§ **COMPITO ASSEGNATO 1**: Da quale opera provengono i versi citati nel testo sulla scuola delle competenze?
§ **COMPITO ASSEGNATO 2**: Riprendi il testo sulla scuola delle competenze e proseguilo dopo la sua ultima frase.

§ **TESTO DI LETTURA**:
* * *
Silvia di Fresco, Matteo Vescovi, L’arrestabile ascesa della scuola delle competenze. Alcune riflessioni sui cambiamenti in atto nel sistema scolastico italiano

by gabriella

Un’ottima ricognizione degli antefatti, delle mistificazioni e degli scopi inconfessabili di vent’anni di programmatico declino scolastico italiano. Bello anche il titolo che mi fa venire in mente la brechtiana “resistibile ascesa” di Hitler e la necessità che gli insegnanti italiani escano dal torpore inconsapevole che li ha avvinti e rifiutino di collaborare alla “soluzione finale”.

State pur tranquilli
ci saranno sempre
più poveri e più ricchi
ma tutti più imbecilli

G. Gaber, La razza in estinzione

1. Società della conoscenza/società del controllo di Silvia Di Fresco

Sulle pagine della rivista «L’ospite ingrato» dedicata al tema della conoscenza, Sergio Bologna1, dopo aver sottolineato l’inefficacia dell’attuale sistema formativo, concludeva il suo articolo chiedendosi quale possa essere il futuro degli studi umanistici in un contesto in cui il lavoro, e il suo linguaggio, sono altamente dominati dalla tecnologia.
* * *
§ **ELENCO**:
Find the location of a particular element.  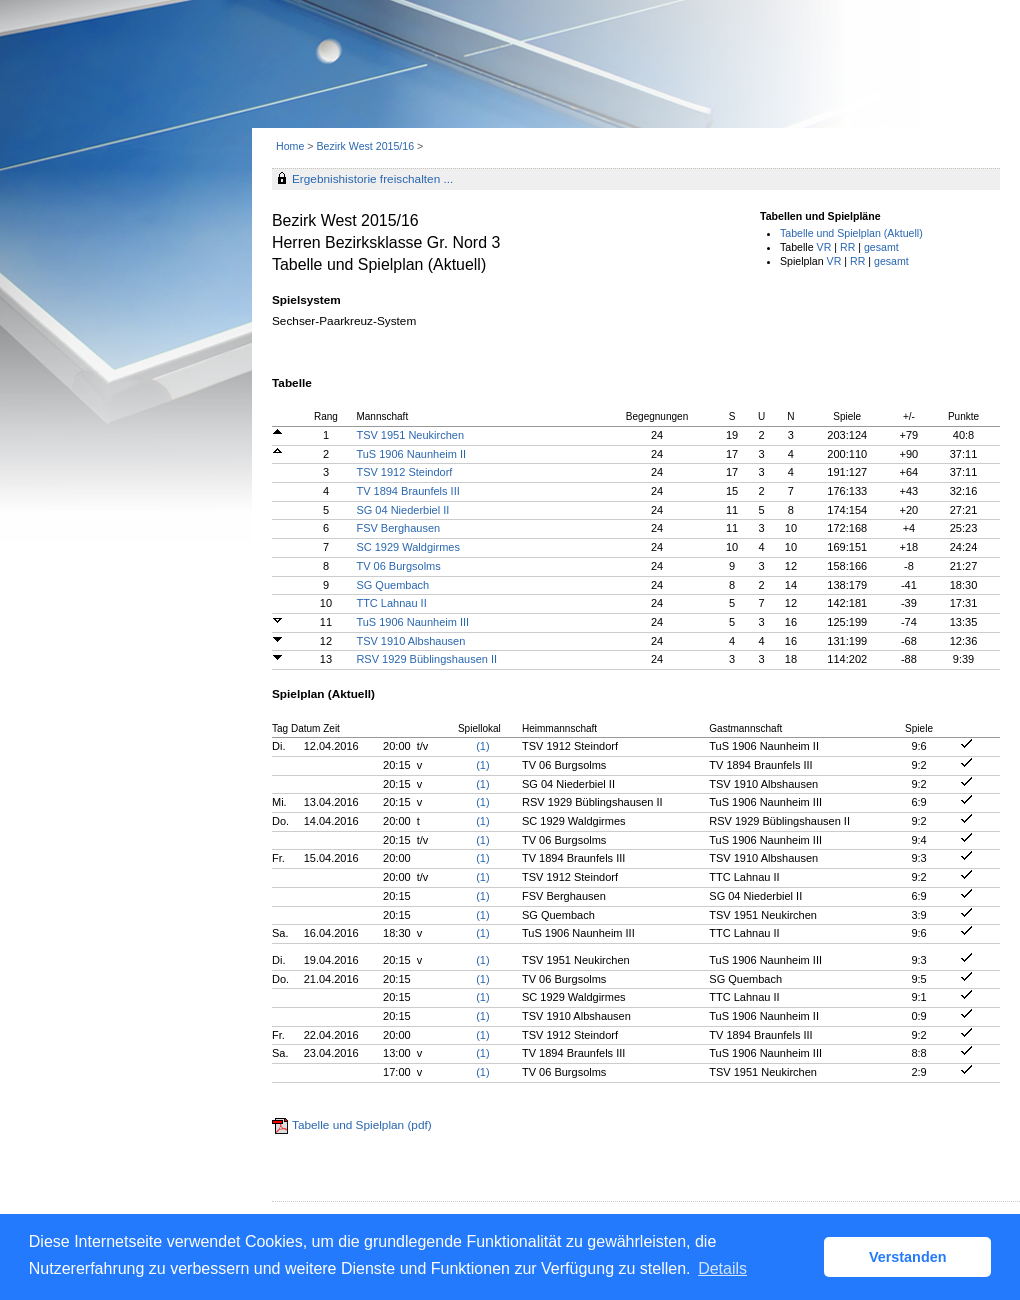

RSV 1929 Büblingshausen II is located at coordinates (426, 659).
* * *
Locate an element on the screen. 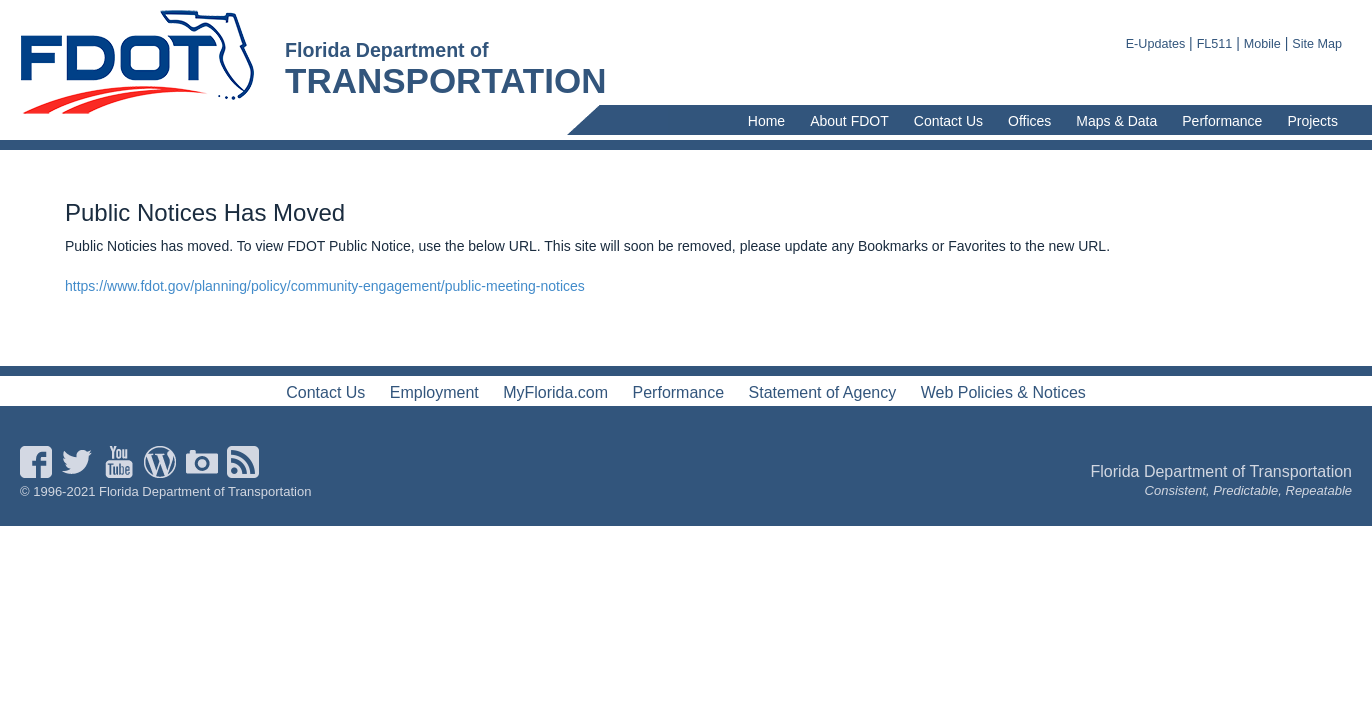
* * *
§ **RISULTATO ATTESO 1**: Da «La razza in estinzione» di G. Gaber.

§ **RISULTATO ATTESO 2**:
Il problema ovviamente non riguarda solo l’Italia e non coinvolge solo aspetti interni alla didattica, ma riguarda il modello di società che saremo in grado di immaginare per risolvere i giganteschi problemi ecologici e sociali che il pianeta si trova ad affrontare. È quella che recentemente Martha Nussbaum ha definito come «crisi dei saperi socratici» [Internazionale, 870, pp. 36-42], cioè di quei saperi che sviluppano competenze non misurabili come la capacità di confrontarsi e mettersi in discussione, di assumere il punto di vista dell’altro, di produrre soluzioni innovative (e non esecutive) rispetto ai contesti in cui sorgono i nostri problemi.

Saperi che rappresentano le finalità di un’educazione rivolta alla costruzione di una comunità democratica, all’interno della quale l’insegnamento di materie letterarie e scientifiche va salvaguardato rispetto a un’educazione schiacciata sui saperi tecnici e specialistici. Sostiene la Nussbaum che tali insegnamenti hanno persino una finalità economicistica indiretta in quanto

l’innovazione richiede intelligenze flessibili, aperte, creative. La letteratura e le arti stimolano queste facoltà. Quando mancano, la cultura aziendale perde colpi in fretta2.